E’ ancora alto nel nostro Paese il livello di mobilità sanitaria. Se infatti il Friuli Venezia Giulia si caratterizza per il maggiore equilibrio tra posti letto e numero di pazienti, molti cittadini del Sud si spostano al Nord soprattutto per la cura dei tumori che richiedono ricovero, con importanti ripercussioni di ordine economico. Le Regioni con il più elevato indice di fuga sono Abruzzo (71,21), Calabria (60,45), Puglia (44,58) e Sicilia (36,2).

Il valore economico della mobilità oncologica per il cittadino ammonta a 10 miliardi di euro l’anno ed è il risultato delle carenze nell’organizzazione dei percorsi di cura.
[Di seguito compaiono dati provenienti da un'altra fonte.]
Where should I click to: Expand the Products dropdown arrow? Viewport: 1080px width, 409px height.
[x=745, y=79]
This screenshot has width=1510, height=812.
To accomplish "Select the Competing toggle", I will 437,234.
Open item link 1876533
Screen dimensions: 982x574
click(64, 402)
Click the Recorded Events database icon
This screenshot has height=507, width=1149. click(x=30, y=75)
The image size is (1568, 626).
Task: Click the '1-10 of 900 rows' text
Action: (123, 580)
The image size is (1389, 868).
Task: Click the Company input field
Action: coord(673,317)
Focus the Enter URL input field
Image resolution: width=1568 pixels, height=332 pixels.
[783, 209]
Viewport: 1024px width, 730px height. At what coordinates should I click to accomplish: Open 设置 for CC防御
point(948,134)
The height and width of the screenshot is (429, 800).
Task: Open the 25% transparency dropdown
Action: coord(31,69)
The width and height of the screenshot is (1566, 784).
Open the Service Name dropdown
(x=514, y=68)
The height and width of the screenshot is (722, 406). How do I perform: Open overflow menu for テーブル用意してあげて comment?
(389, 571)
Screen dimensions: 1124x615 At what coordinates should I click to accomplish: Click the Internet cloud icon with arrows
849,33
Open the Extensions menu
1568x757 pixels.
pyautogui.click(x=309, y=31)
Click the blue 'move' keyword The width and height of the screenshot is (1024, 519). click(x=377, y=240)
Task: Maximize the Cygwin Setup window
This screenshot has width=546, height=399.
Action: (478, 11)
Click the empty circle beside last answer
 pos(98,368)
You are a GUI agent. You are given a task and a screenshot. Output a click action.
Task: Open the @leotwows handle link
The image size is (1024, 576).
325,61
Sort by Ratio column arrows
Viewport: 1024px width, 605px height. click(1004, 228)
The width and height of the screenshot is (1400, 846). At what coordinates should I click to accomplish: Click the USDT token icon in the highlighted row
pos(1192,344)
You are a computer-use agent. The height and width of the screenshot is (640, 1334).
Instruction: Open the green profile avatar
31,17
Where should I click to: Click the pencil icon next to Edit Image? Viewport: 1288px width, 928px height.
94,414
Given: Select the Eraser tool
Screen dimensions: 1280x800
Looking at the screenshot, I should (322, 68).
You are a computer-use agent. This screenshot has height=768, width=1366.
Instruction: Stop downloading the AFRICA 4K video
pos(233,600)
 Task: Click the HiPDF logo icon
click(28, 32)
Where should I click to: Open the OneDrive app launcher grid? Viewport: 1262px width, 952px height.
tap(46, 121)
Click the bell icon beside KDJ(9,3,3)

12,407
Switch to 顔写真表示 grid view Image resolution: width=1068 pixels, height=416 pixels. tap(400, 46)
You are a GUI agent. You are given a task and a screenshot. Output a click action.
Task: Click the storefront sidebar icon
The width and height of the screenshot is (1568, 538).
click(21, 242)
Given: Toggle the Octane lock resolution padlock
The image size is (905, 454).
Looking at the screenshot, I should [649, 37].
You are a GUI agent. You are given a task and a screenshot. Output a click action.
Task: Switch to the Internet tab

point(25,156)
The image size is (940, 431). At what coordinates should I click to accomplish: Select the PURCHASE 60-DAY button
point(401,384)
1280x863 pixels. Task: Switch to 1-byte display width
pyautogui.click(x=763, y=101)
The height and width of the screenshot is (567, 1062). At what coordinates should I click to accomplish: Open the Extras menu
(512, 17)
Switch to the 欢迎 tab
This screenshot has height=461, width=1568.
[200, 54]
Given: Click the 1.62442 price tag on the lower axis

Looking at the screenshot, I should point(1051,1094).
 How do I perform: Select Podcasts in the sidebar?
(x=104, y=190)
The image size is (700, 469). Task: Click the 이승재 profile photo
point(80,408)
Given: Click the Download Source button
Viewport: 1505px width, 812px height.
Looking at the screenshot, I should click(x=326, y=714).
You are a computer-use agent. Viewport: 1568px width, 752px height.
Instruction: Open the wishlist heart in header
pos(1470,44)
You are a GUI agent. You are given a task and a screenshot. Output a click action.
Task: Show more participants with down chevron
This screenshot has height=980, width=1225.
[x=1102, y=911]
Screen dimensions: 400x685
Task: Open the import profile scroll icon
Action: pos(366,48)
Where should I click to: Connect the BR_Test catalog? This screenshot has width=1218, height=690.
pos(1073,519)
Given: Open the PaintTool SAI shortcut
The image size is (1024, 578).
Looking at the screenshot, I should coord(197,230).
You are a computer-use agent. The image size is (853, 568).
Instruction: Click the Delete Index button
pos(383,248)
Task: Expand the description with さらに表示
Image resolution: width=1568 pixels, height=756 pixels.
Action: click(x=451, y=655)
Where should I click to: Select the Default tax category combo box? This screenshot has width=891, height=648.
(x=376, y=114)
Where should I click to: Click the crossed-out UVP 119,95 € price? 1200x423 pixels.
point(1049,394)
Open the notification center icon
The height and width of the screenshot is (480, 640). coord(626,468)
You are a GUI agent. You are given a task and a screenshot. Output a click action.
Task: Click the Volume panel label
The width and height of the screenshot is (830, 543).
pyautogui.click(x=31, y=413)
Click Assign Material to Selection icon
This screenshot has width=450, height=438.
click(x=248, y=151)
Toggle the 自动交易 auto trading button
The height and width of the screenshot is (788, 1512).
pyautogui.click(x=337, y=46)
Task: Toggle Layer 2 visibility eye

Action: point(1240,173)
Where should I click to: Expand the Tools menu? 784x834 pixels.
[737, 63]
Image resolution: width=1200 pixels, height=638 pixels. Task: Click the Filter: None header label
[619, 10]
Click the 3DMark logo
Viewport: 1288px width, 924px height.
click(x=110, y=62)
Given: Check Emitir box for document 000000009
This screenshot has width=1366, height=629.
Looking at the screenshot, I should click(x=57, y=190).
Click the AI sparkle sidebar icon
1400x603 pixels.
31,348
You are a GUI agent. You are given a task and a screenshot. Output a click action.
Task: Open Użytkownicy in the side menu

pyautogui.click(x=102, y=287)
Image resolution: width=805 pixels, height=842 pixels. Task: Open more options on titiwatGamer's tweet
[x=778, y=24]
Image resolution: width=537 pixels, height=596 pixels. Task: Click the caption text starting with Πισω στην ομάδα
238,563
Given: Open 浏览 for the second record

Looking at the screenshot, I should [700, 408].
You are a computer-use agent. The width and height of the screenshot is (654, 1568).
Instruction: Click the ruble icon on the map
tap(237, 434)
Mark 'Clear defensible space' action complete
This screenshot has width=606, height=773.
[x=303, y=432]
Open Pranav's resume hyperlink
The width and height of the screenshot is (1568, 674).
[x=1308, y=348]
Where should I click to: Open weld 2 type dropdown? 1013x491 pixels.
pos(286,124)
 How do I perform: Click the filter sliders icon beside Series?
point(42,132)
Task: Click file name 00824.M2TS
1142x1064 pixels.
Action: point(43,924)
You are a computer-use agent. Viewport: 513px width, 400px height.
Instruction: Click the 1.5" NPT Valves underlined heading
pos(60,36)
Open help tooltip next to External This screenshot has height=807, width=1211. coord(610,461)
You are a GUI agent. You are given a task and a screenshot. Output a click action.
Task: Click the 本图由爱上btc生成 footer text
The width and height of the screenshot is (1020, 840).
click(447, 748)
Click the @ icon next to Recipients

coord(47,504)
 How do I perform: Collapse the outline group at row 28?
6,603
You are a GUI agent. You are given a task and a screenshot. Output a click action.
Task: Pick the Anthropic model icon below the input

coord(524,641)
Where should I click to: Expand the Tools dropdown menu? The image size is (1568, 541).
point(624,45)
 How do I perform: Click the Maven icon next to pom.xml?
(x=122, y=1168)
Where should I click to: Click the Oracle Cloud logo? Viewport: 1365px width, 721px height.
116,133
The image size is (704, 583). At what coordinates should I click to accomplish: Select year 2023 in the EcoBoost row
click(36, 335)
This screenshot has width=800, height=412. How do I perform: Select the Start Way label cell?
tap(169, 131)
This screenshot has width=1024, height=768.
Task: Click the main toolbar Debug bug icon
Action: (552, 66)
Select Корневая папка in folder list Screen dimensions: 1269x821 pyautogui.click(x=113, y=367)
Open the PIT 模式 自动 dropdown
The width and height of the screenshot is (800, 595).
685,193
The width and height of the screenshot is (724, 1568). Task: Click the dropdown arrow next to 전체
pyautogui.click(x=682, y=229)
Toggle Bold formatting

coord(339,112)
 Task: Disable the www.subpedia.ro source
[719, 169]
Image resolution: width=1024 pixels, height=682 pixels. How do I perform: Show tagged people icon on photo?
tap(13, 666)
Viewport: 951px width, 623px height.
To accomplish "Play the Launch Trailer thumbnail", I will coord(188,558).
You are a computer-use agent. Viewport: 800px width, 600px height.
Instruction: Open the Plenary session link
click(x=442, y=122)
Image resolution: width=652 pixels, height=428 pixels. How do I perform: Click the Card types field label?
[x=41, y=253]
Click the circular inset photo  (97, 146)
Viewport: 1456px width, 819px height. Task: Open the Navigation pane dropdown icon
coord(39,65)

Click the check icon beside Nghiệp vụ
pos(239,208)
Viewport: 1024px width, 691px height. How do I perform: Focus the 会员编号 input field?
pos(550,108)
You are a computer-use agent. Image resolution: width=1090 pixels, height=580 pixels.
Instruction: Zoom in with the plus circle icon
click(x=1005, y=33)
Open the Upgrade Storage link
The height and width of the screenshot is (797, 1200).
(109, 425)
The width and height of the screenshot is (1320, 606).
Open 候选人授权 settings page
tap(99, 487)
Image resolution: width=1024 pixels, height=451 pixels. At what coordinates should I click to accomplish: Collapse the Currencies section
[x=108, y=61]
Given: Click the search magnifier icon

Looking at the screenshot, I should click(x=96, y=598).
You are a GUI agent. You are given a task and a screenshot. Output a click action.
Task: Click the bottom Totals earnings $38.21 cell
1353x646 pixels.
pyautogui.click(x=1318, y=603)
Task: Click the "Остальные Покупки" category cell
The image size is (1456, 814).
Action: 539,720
Questa mobilità infatti non è necessariamente motivata dalla qualità dell’offerta. “La presa in carico complessiva dei malati – afferma Francesco De Lorenzo, presidente Favo (Federazione italiana delle associazioni di volontariato in oncologia) – può essere assicurata soltanto con l’istituzione e l’effettivo funzionamento delle Reti oncologiche regionali che rappresentano la necessaria e corretta risposta a tutti i bisogni dei pazienti e delle loro famiglie”.